Segment Start: Provided records

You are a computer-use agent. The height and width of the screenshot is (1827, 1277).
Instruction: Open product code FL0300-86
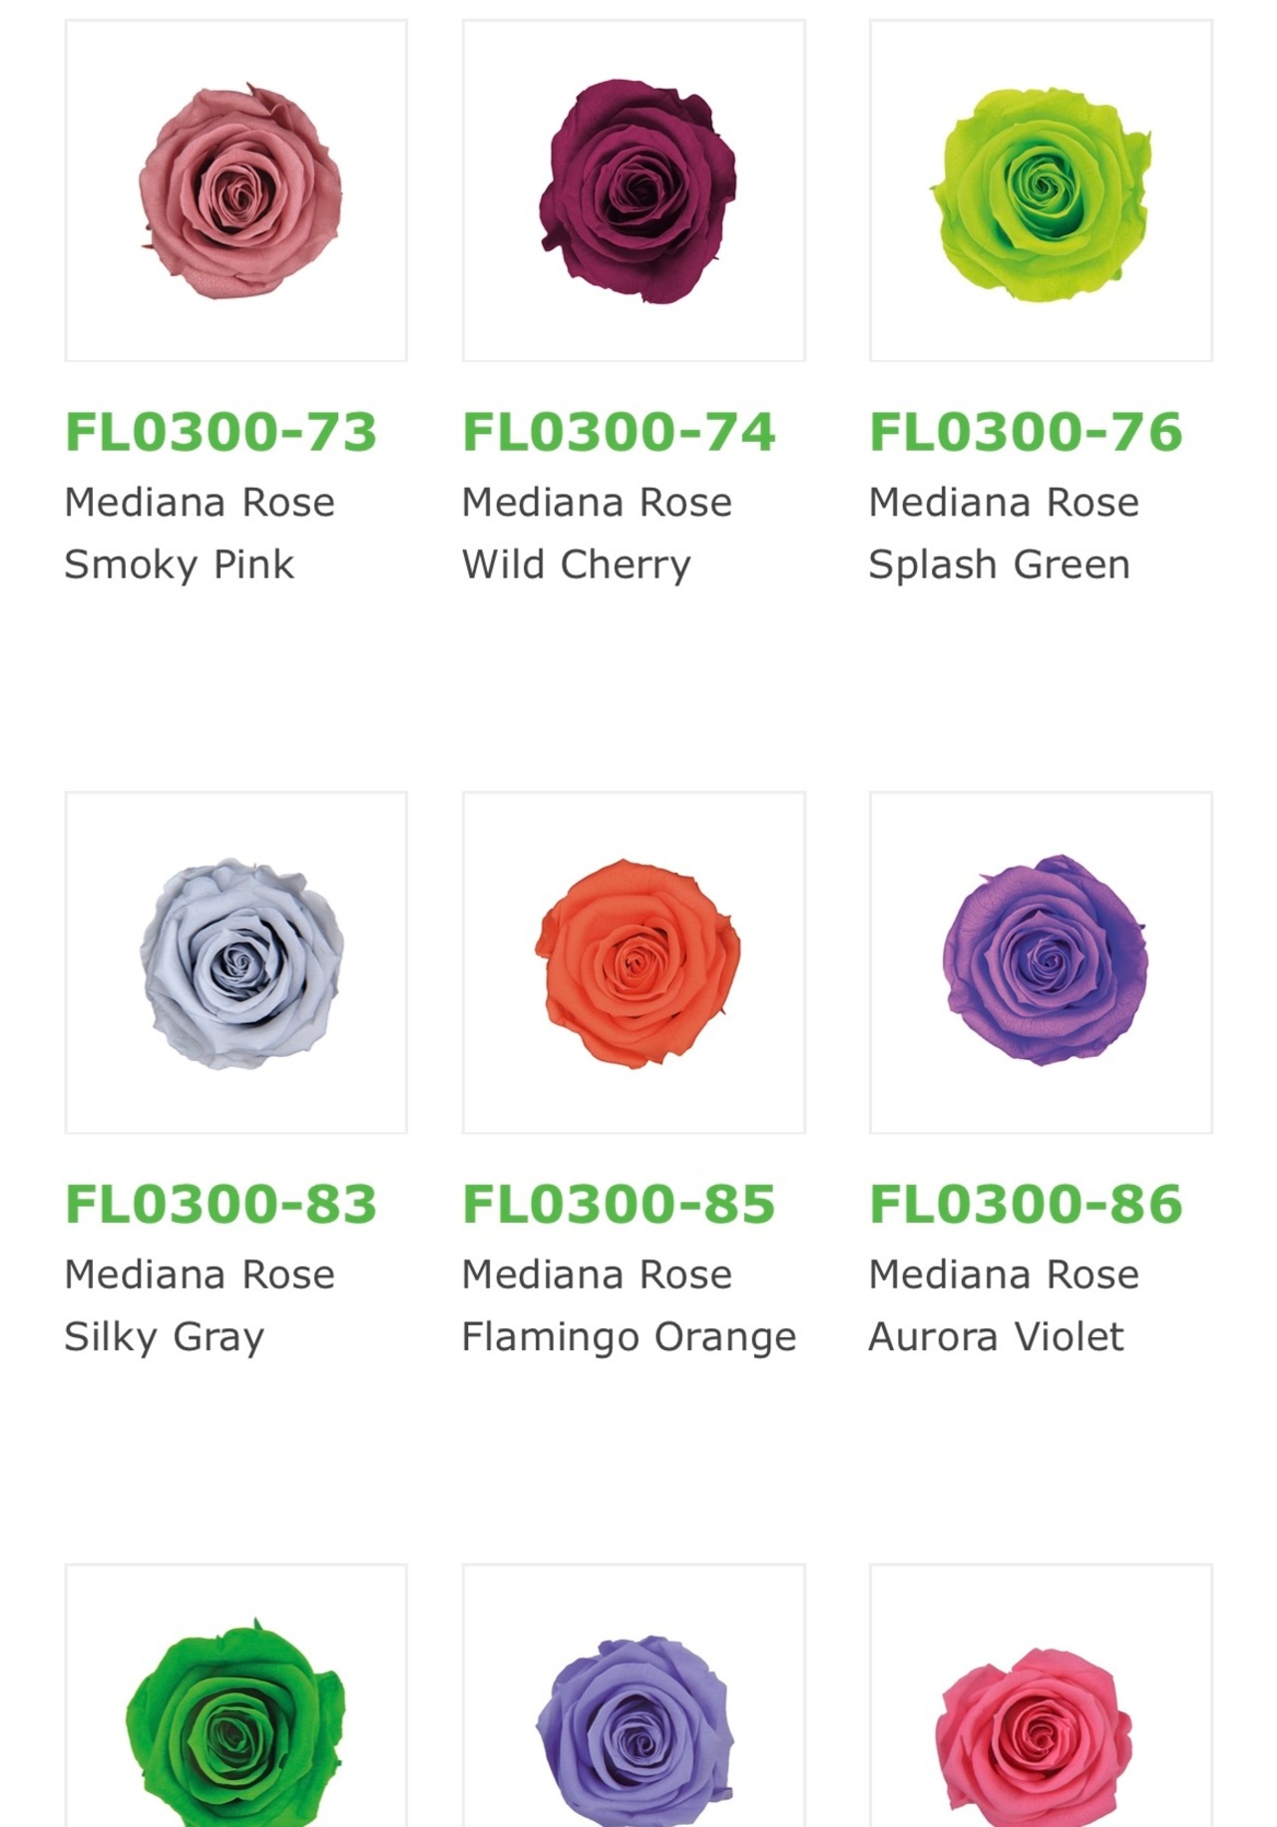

Segment End: Provided records
Segment Start: Provided records

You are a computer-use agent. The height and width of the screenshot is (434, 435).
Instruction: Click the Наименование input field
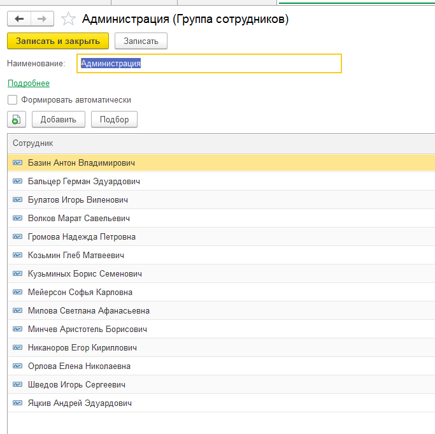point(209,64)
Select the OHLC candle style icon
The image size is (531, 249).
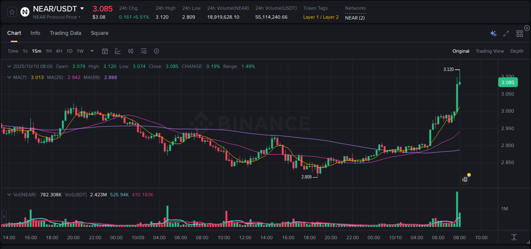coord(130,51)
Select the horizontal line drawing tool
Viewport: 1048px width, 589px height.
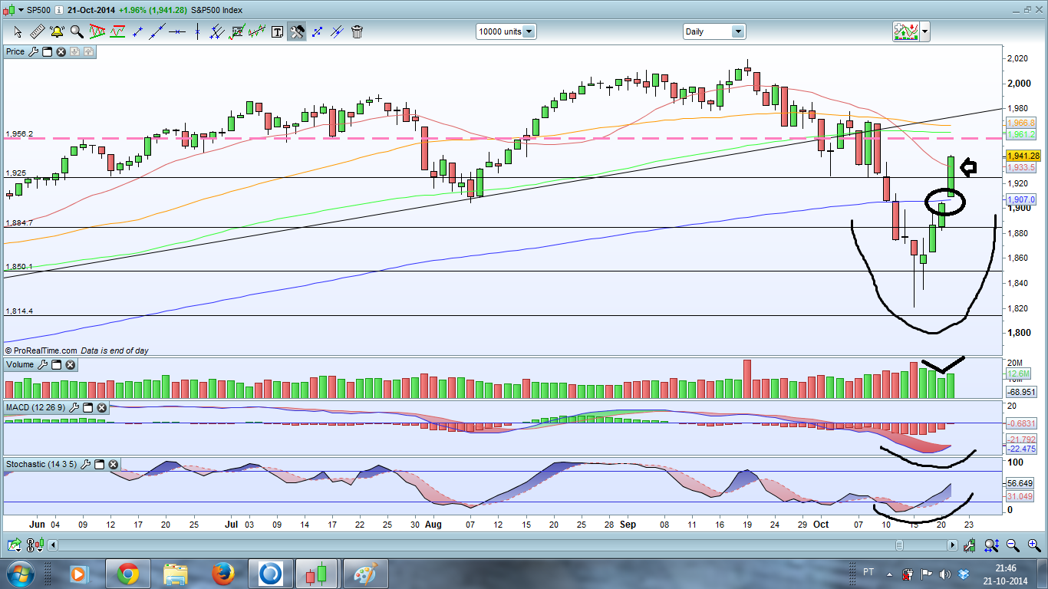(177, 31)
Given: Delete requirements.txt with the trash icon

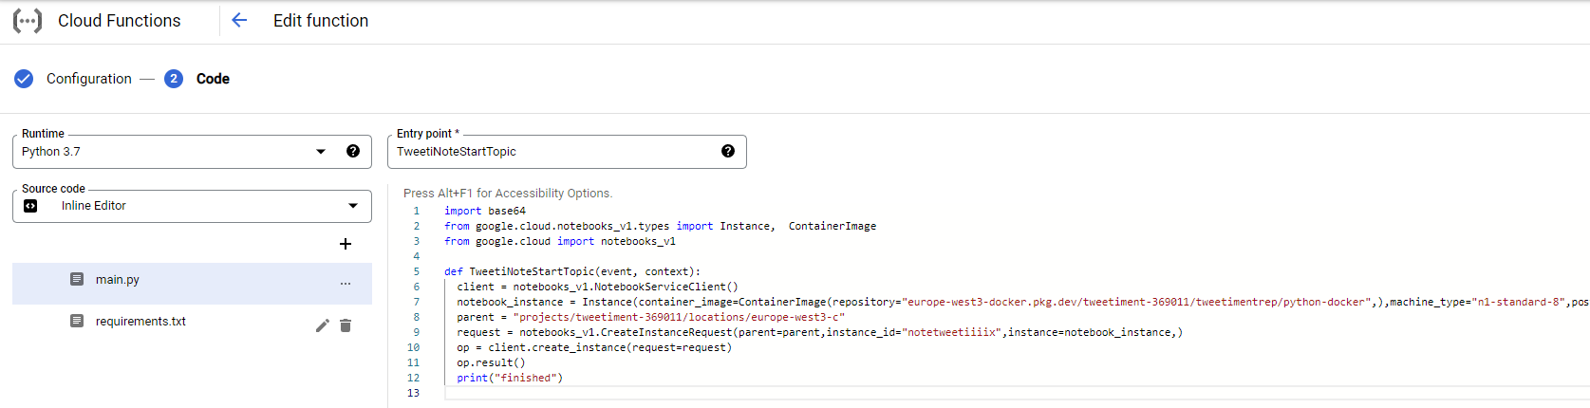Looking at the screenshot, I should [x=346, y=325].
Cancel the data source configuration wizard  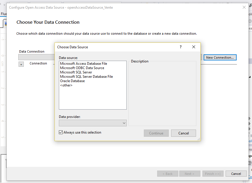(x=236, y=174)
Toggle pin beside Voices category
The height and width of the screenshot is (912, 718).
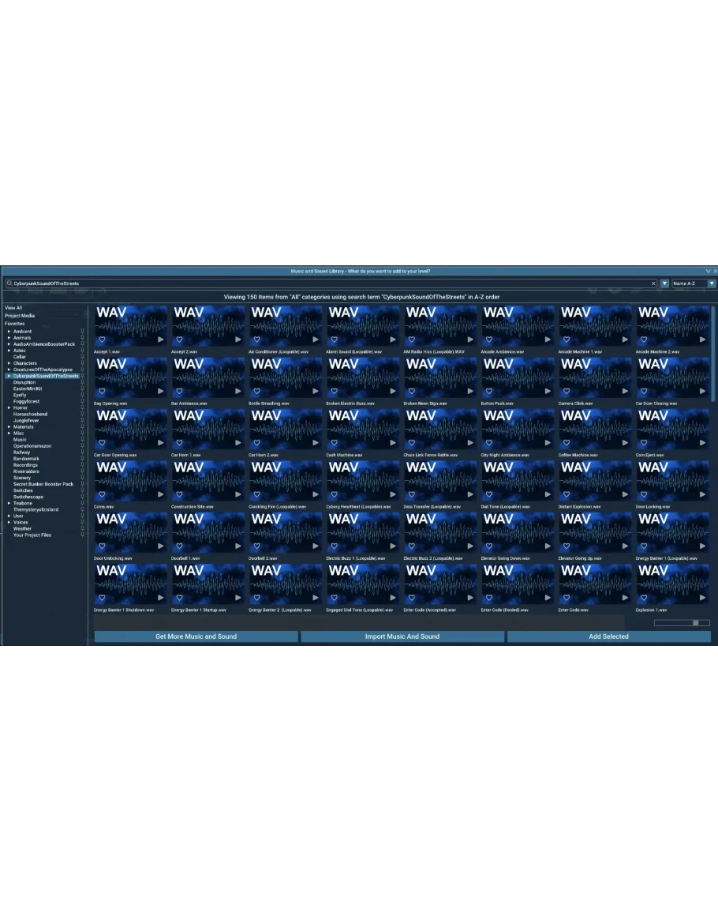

Segment End: Provided records

**Task to carry out**
Check each line above for the string "Select" and copy those that have it.

**Task output**
Select the OHLC candle style icon
Select the horizontal line drawing tool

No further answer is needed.